Help with Regexps wanted

Discussion in 'HTML' started by Spartanicus, Oct 21, 2004.

  1. Spartanicus

    Spartanicus Guest

    I could use some examples of how to use regexps to filter html, I
    haven't been able to grasp it using the tutorials on the net.

    Functions I'm after:

    1) Remove all tags except img, object, a and embed.
    2) Remove all blank lines (they may contain spaces and/or tabs).
    3) Remove html comments

    My regexp parser (Homesite) is a bit limited, it doesn't support
    functions and shortcuts.

    --
    Spartanicus
    Spartanicus, Oct 21, 2004
    #1
    1. Advertising

  2. *Spartanicus* wrote:
    > I could use some examples of how to use regexps to filter html, I
    > haven't been able to grasp it using the tutorials on the net.
    >
    > Functions I'm after:
    >
    > 1) Remove all tags except img, object, a and embed.

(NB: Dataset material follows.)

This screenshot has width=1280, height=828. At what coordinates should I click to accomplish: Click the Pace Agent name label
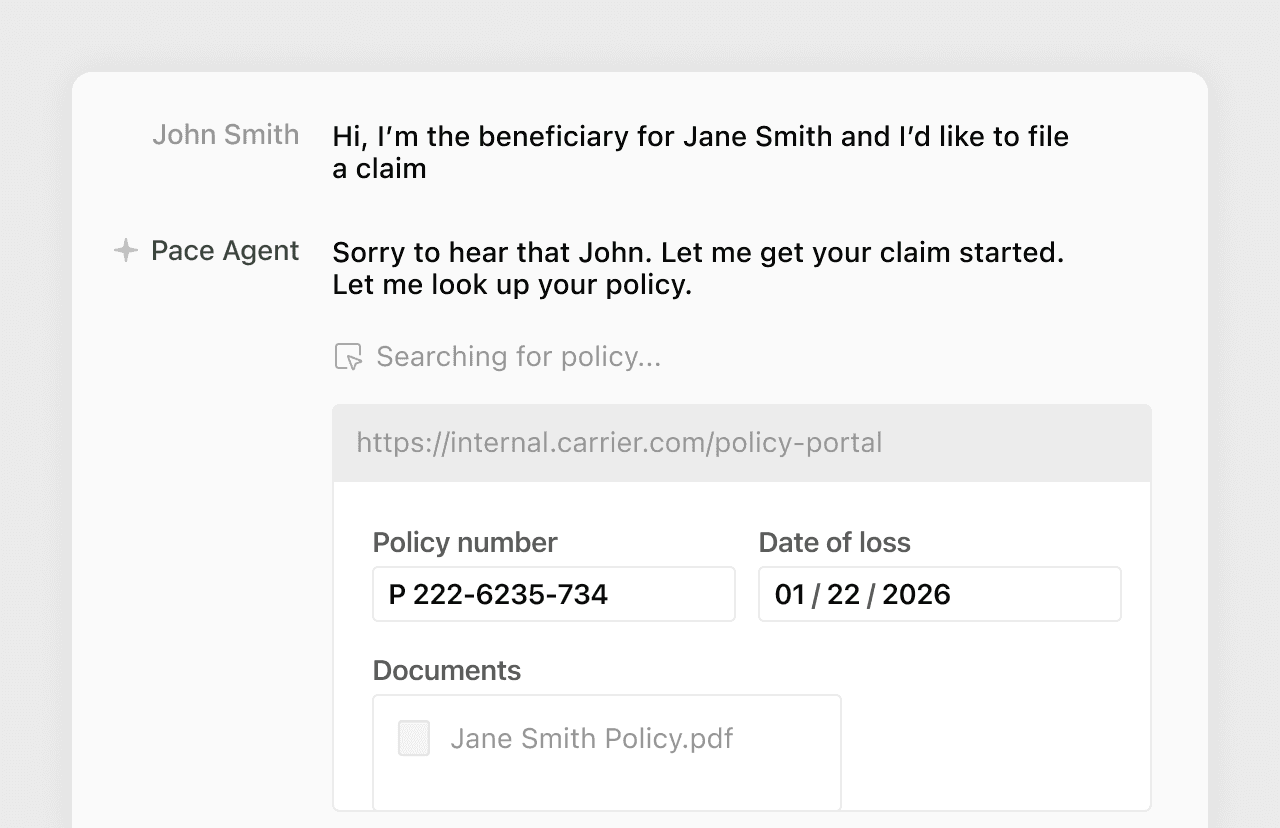tap(224, 251)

    I might be getting close with:

    <(?!\/|img|object|a|embed)[^>]*?>|<\/(?!img|object|a|embed)[^>]*?>

    For example (javascript/ecmascript/jscript):

    str = str.replace(/\s*<(?!\/|img|object|a|embed)[^>]*?>\s*|\s*<\/(?!img|object|a|embed)[^>]*?>\s*/igm, " ");

    It's not terribly nice and I gave up trying to remove the inefficient OR
    in the middle :/

    > 2) Remove all blank lines (they may contain spaces and/or tabs).


    To match a blank line:

    /^\s*$/

    E.g.:

    str = str.replace(/^\s*$/gm, "");


    > 3) Remove html comments


    http://groups.google.co.uk/groups?th=4b9c59a6279b9620
    --
    Andrew Urquhart
    - FAQ: http://www.html-faq.com/
    - Archive: http://groups.google.com/groups?group=alt.html
    - Reply: http://andrewu.co.uk/contact/
    Andrew Urquhart, Oct 21, 2004
    #2
    1. Advertising

  3. Spartanicus

    William Park Guest

    Spartanicus <> wrote:
    > I could use some examples of how to use regexps to filter html, I
    > haven't been able to grasp it using the tutorials on the net.
    >
    > Functions I'm after:
    >
    > 1) Remove all tags except img, object, a and embed.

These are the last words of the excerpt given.